All of this, here in the land of the free. Show that ID, or else …
That video on Olbermann tonight was so hard to watch.
Something tells me there will be alot more about this story as the details emerge.
yes, it was, very disturbing.
yessir officer, no problem … I’ve got nothing to hide!
Scary.
What country do I live in?
Seriously, I don’t know anymore…
Digby says, “Taser abuse is out of control. Cops are using it to “subdue” people who are not carrying weapons and present no threat. While I understand it is a useful tool in the law enforcement arsenal, police are not supposed to be in the business of meting out punishment nor are they supposed to use excruciating (even if shortlived) pain to make suspects comply with their orders unless they have absolutely no other choice.”
He also links to an In These Times report on Taser abuse and the mounting death toll.
that was disgusting.
I can picture someone not leaving/showing an id right away. When researching, some people just get so into it, nothing else exists…I’m like that. Reference librarian always had to come and usually tap me on the shoulder (same for several others) and let us finish what we could. “We’re closed now.” “Just let me finish this chapter/page, and I’ll be back tomorrow.”
The library staff knew everyone (who was who and who)and were more than willing to cut people some slack.
Safety? Everyone always walked out in groups and would split up. A single woman was always walked to her car or if she lived on campus, home.
What the hell is this?
It’s … America.
Not the one we grew up in, but the one we might well die in.
This is really bothering me. I was studying Ed. Psych/Voc Rehab Counseling, and I remember having to read/reseach a couple books that dealt w/the legalese of social work, such as the Social Secutity Legislation (and a couple others). The books were on reserve in the Education libary, but, you could never get to them, as they were required reading, and there was always a wait.
So I’d go to the Social Security Office get the handouts/booklets, and read the legalese in the law library. All I missed was chapters of repetitive theoretical bullshit that wasn’t important. Knew a law professor who refused to do research in his office or at the law library–said other faculty and students were always bothering him, so he did his research at the Education library. (Was the one who tipped me off to using the law library.)

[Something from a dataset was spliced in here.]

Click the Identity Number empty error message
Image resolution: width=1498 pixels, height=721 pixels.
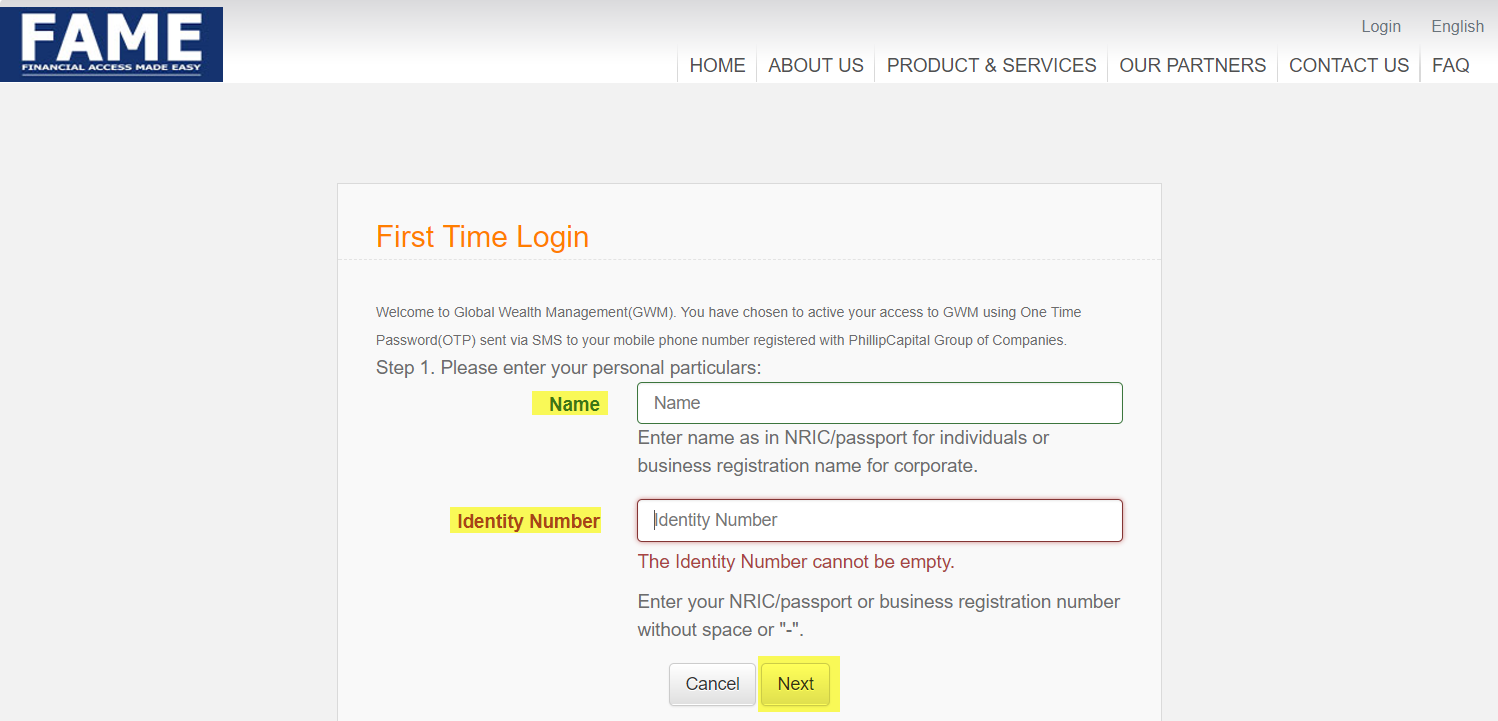click(796, 562)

and how many times a day is this happeneing in America where no one was around to film it happeneing.The cops involved need to be suspeneded immediately….without pay.
invention of the inexpensive video camera. I noticed that some students were using their camera phones as well. It would appear that UCLA students still know their rights. Heads had better roll.

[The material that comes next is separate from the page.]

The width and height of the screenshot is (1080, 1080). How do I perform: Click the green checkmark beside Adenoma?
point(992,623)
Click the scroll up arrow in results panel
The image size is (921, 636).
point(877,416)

A taser related death occurred near here about a year ago. The victim was a man who was obviously mentally ill, handcuffed and on the floor at the Monroe County, Indiana jail.
the In These Times I link to in a comment above has some chilling stories.
Who is IOZ has some of the same concerns, and puts bluntly how wrong this is:
“None of your goddamn business” is a human right.
Seriously sick.
What year is it? 1984?
In eastern Idaho the cops are regularly pulling people over and quizzing them on what they’re doing, where they’re going, where they came from, even what they do for a living. All with no probable cause and no warning or ticket issued. This is around the Moscow, Idaho area and occurs frequently for those who live there but strangely not for anyone with out of state plates. Most reports I’ve heard happen late at night and it has been going on for more than a year now.
that’s insane, yet I bet a lot of Idahoans like to brag about being rugged individualists even today.
I hadn’t heard that, thanks for the update.